Filed in the federal District Court of Washington, D.C., the lawsuit accuses Trump, Giuliani, and the far-right extremist groups of conspiring to incite an assembled crowd to march upon the U.S. Capitol to disrupt and intimidate Congress from approving the count of electoral votes. The civil complaint specifically accused the defendants of violating a Reconstruction Era law commonly referred to as the Ku Klux Klan Act, which was intended to “protect against conspiracies, through violence and intimidation, that sought to prevent Members of Congress from discharging their official duties.”

“As part of this unified plan to prevent the counting of Electoral College votes, Defendants Proud Boys and Oath Keepers, through their leadership, acted in concert to spearhead the assault on the Capitol while the angry mob that Defendants Trump and Giuliani incited descended on the Capitol,” the lawsuit alleges. “The carefully orchestrated series of events that unfolded at the Save America rally and the storming of the Capitol was no accident or coincidence. It was the intended and foreseeable culmination of a carefully coordinated campaign to interfere with the legal process required to confirm the tally of votes cast in the Electoral College.”

“I am privileged to partner with the NAACP to have my day in court so that the perpetrators of putting members of Congress at risk can be held accountable,” Rep. Thompson told reporters on Tuesday.
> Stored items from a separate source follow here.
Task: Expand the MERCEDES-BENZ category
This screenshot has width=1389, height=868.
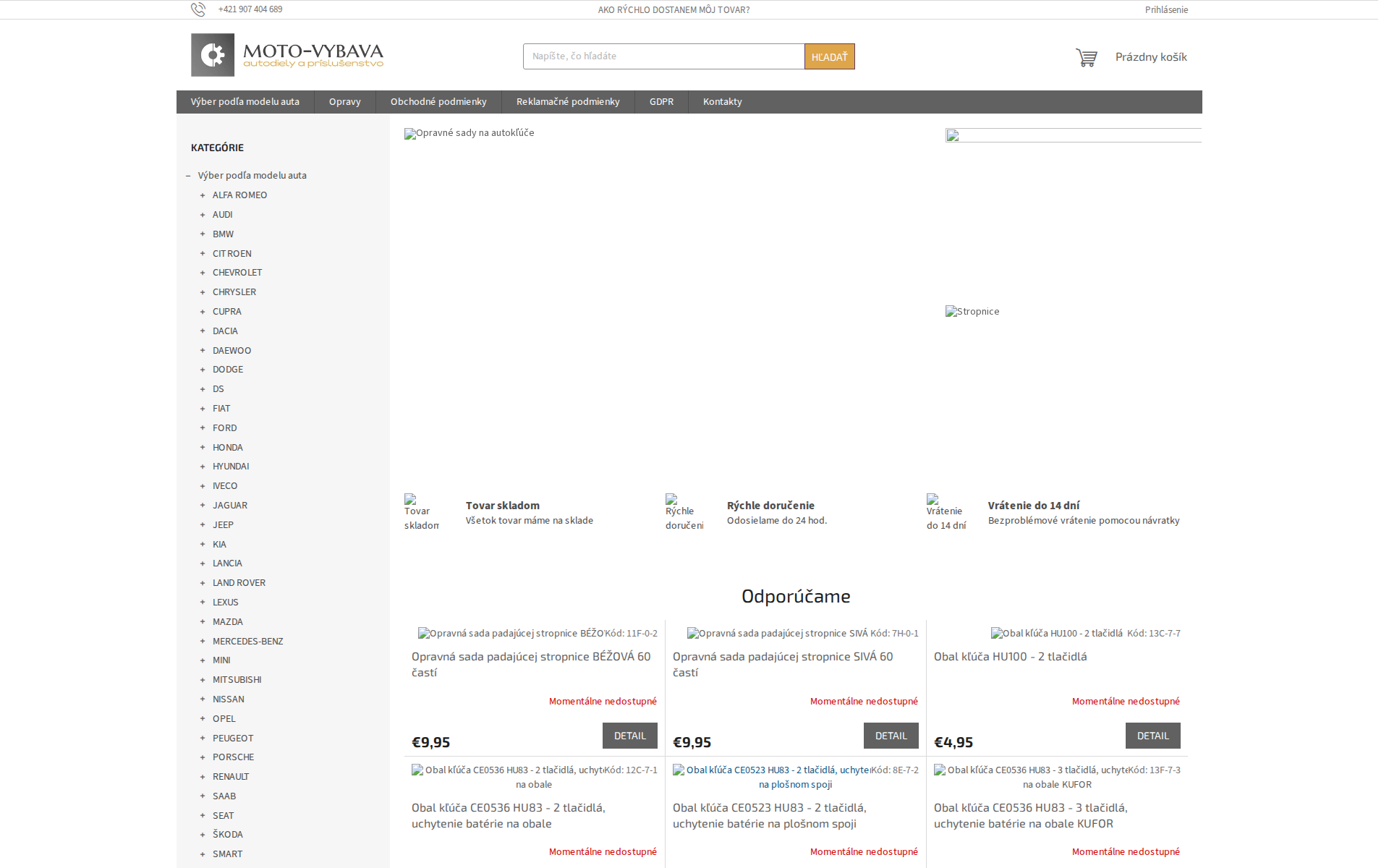Action: point(202,641)
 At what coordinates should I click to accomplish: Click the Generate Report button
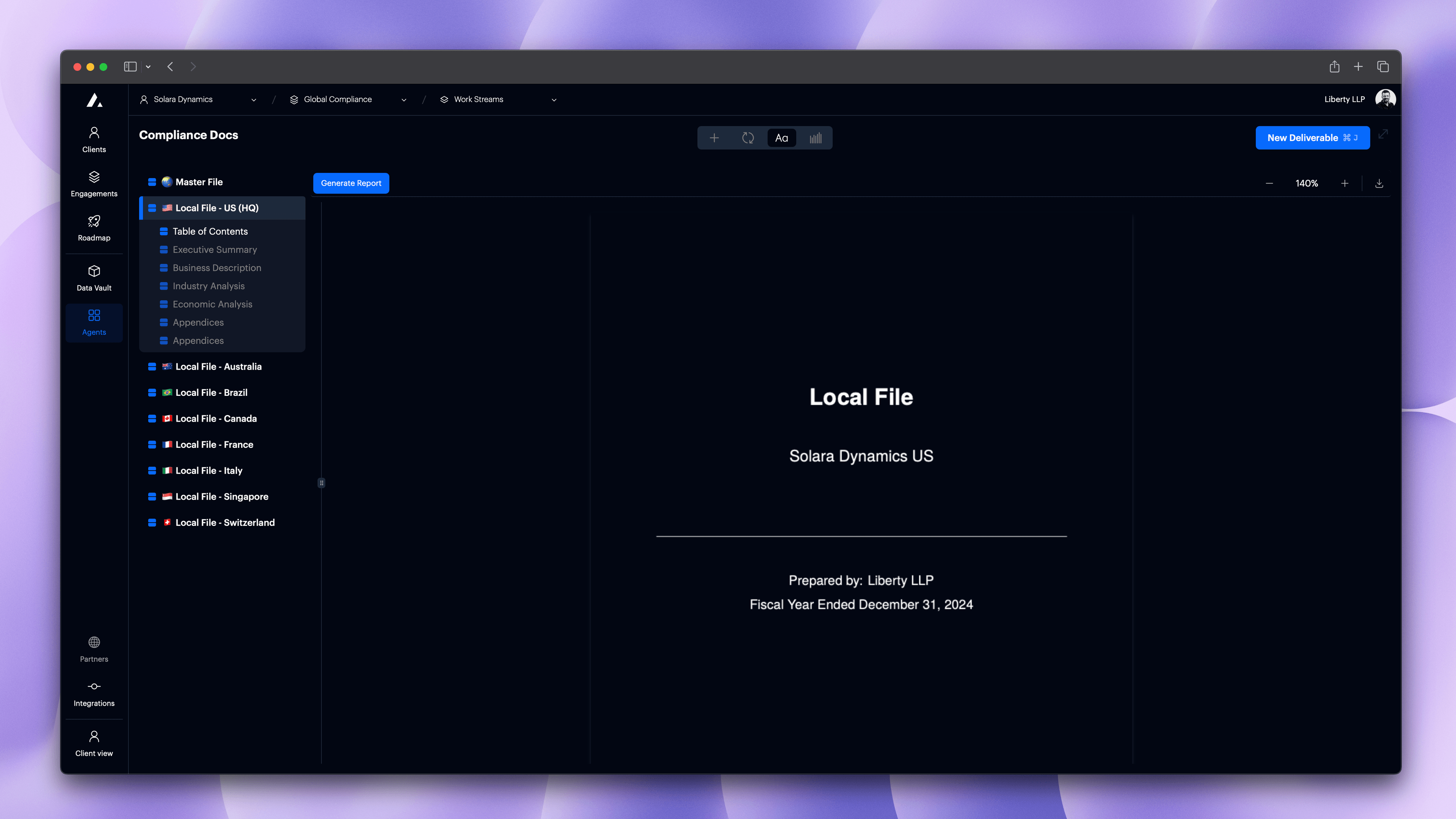(351, 183)
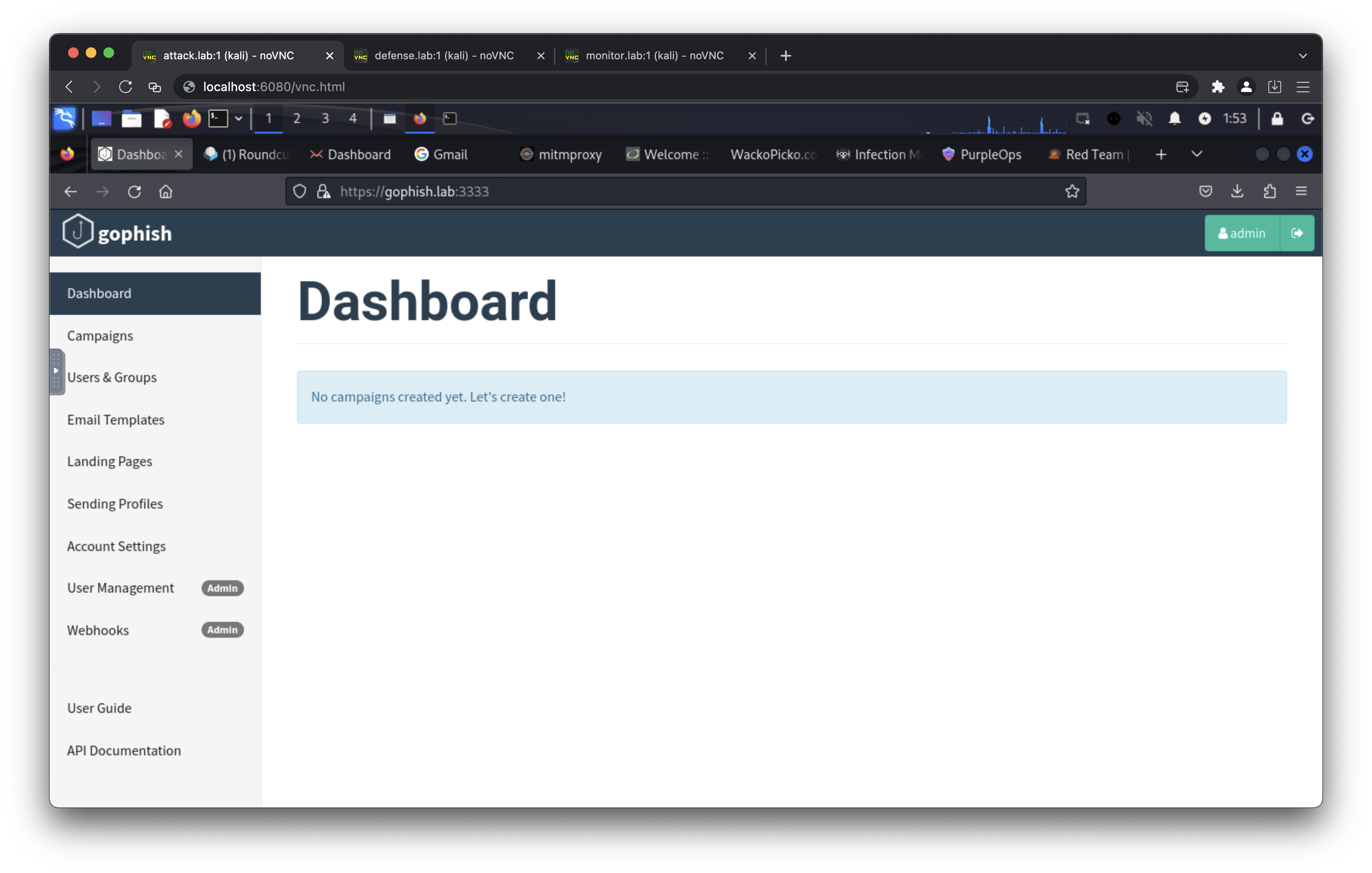Click the Gophish logout icon
This screenshot has width=1372, height=873.
1297,233
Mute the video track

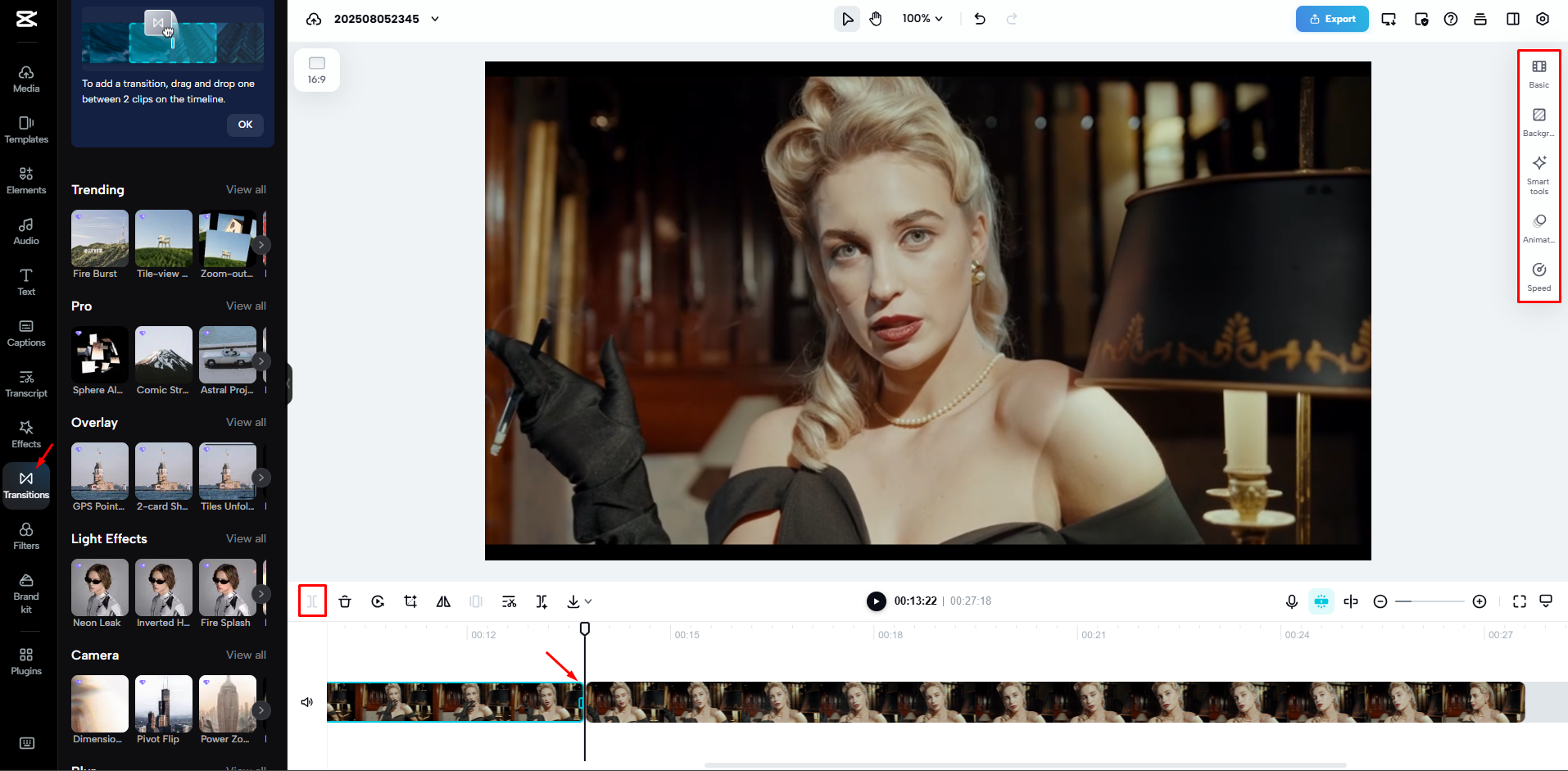[x=306, y=701]
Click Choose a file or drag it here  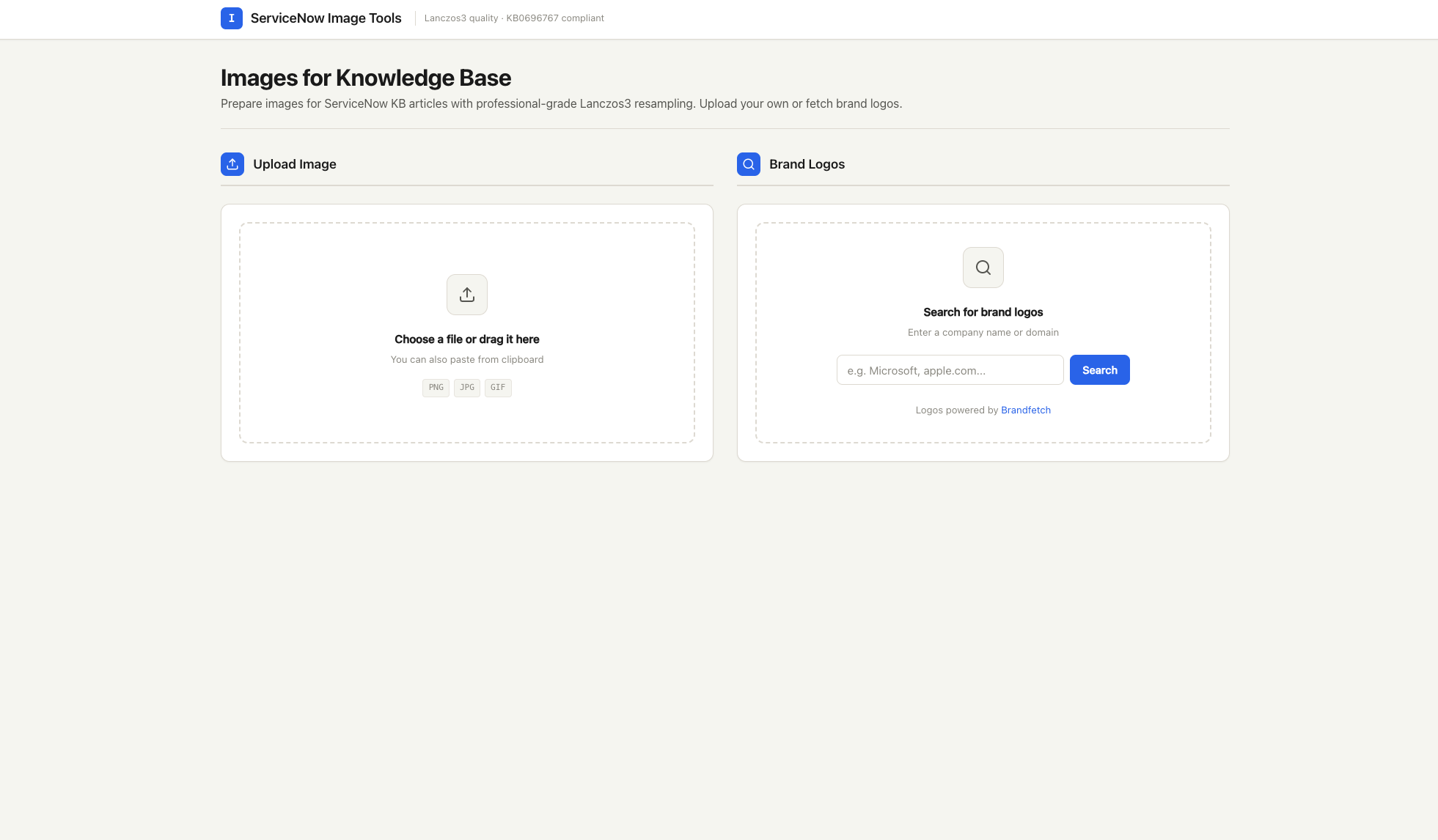pyautogui.click(x=467, y=339)
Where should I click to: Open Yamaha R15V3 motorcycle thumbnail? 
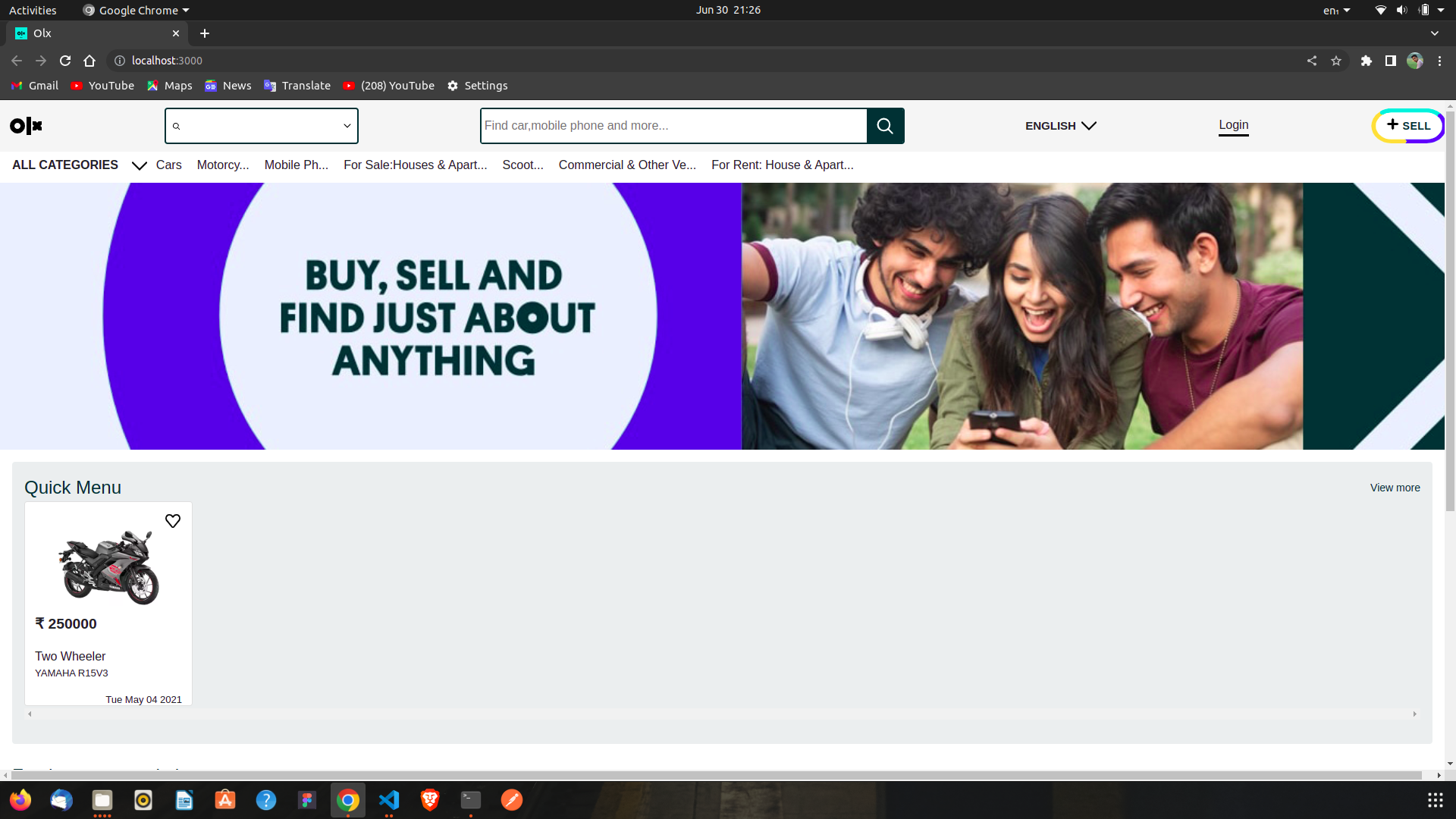[108, 567]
“You cannot move forward if you don’t address the illegality of what took place, the treasonous act,” NAACP President Derrick Johnson told The Hill. “If you try to move forward without holding people accountable, you only set yourself up [for] future activity that could possibly be successful in toppling our democracy. For African Americans, we see a long history of people not being held accountable…and if we don’t hold people accountable, there becomes this entitlement that it’s OK to cause harm and violate the law.”

“President Trump has been acquitted in the Democrats’ latest Impeachment Witch Hunt, and the facts are irrefutable. President Trump did not plan, produce or organize the Jan. 6th rally on the Ellipse,” Jason Miller, a spokesman for Trump, said in a recent statement. “President Trump did not incite or conspire to incite any violence at the Capitol on Jan. 6th. Speaker Nancy Pelosi and Washington, D.C., Mayor Muriel Bowser must answer questions as to why they rejected additional security and National Guard assistance in the run-up to Jan. 6th.”

“We have a criminal justice system in this country. We have civil litigation,” Senate Minority Leader McConnell said after voting to acquit Trump on Saturday. “And former presidents are not immune from being accountable by either one.”